▸ **TASK DESCRIPTION**: The expected output is every entry, repeated exactly.

▸ **DATA FOR THIS TASK**:
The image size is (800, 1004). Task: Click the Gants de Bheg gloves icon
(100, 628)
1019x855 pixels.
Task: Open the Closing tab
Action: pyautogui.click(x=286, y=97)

▸ **RESULT BELOW**:
The image size is (800, 1004). Task: Click the Gants de Bheg gloves icon
(100, 628)
1019x855 pixels.
Task: Open the Closing tab
Action: pyautogui.click(x=286, y=97)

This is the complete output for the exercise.